I first went to New York to visit my younger sister (model Chennyne Tozzi) and ended up studying there for two years at The Atlantic Theatre Company, while working at Ruby’s in Nolita. I eventually flew out to LA for pilot season and I liked it – the vibe is very different – and things started to roll in from Australia. At 21 I was finally breaking through a little bit, starting with an independent Australian film called Beautiful, and then I went back and did Wolverine. It’s been back and forth between LA and Australia, and more recently, New York where we shot Trophy Kids for eight weeks.
Do you still get nervous auditioning?
Yes, I’ll go through some where I’m shaking, and I’ll look down on myself and think, “Please stop shaking, please stop shaking.”
Where do you live?
In North Hollywood, right by the Hollywood Bowl with my roommate Teresa Palmer– she’s immensely talented.
Sounds like fun, how did you two meet?
We were the last two girls at an audition and I heard her accent. I said, “Are you Australian?” and it literally started like that. We ended up striking a friendship and within a few months we were getting so sick of the auditions that were coming through, so we thought we should write our own film. We started a production company called Wood Cabin Pictures and next year we’re shooting our film Track Town; its been about three years in the making. I think that’s what sets Australians apart– we don’t sit around on our bums, we’re actually quite proactive.
What’s it about?
We wanted to do a female version of the film Easy Rider with Peter Fonda and Dennis Hopper. We have an executive producer on board and we’re putting it out to some writers and directors.

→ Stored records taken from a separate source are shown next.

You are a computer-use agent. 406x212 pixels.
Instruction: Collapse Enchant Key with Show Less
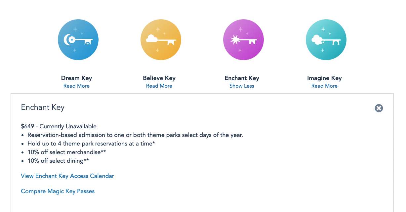click(x=242, y=86)
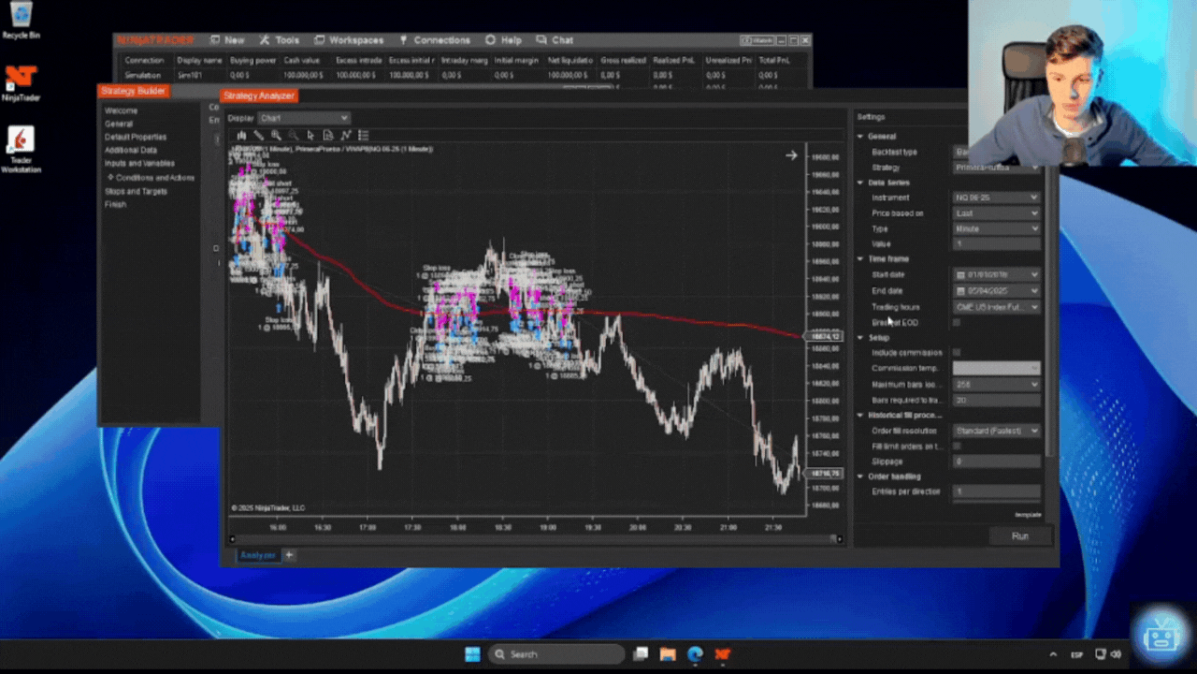Toggle Fill limit orders on touch checkbox
Viewport: 1197px width, 674px height.
(957, 447)
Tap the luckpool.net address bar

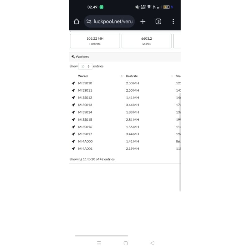tap(109, 21)
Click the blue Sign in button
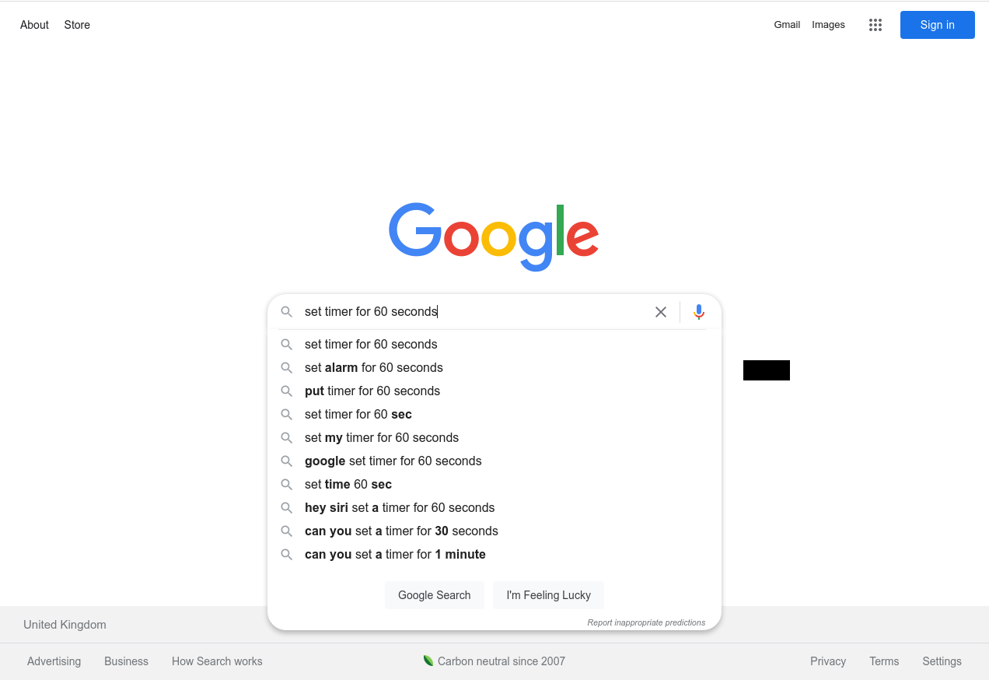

How did you guys write the script?
We’ve had three drafts and each time we would go over it for months and then we’d scrap it and move on. Initially we developed characters that we’d really want to play, and then we developed a story about these two girls. It really progressed when we met a budding screen writer and journalist for the New York Times, and now he’s been writing it on spec. It’s been back and forth. Teresa and I just spent two months writing out the treatment, where we wrote out exactly what happens scene by scene. Now we’re speaking with a writer and directors who are on the same page as us to help us with the screenplay.
Where is it set?
We had always wanted to shoot in Australia, but our executive producer wants to make it a U.S. production. Essentially, it’s a female driven, on the road film, but there are a whole lot of twists and turns. It’s really a friendship story.
When do you start shooting?
We’re aiming to shoot by next year, before we get too old! (Laughs) When we started writing it we were 21, and then we made them [the characters] 22 and now we’re 25 and we have to get it made because it’s supposed to be about these young girls.
Is it hard having a career in LA?
No one ever tells you how hard it is. You come out here with starry eyes, but I don’t really feel like I started living here full time till last year. Teresa and I have had this conversation that we’ve had a great ride, and we’ve tried, but I can’t wait for the day when I get married and have kids. Five years ago my dream was to win an Oscar, and that’s still a big dream, but essentially I want to be in love and have a family and a dog– it’s surprising to find out that that’s what I want.
Any regrets about pursuing an acting career?
When I was living in NY I had days where I questioned what I was doing, like I should have gone to university, instead of being a waitress and studying, but now I look back on that time very fondly. I had so much fun and made friends for life; I guess it’s about stopping to smell the roses.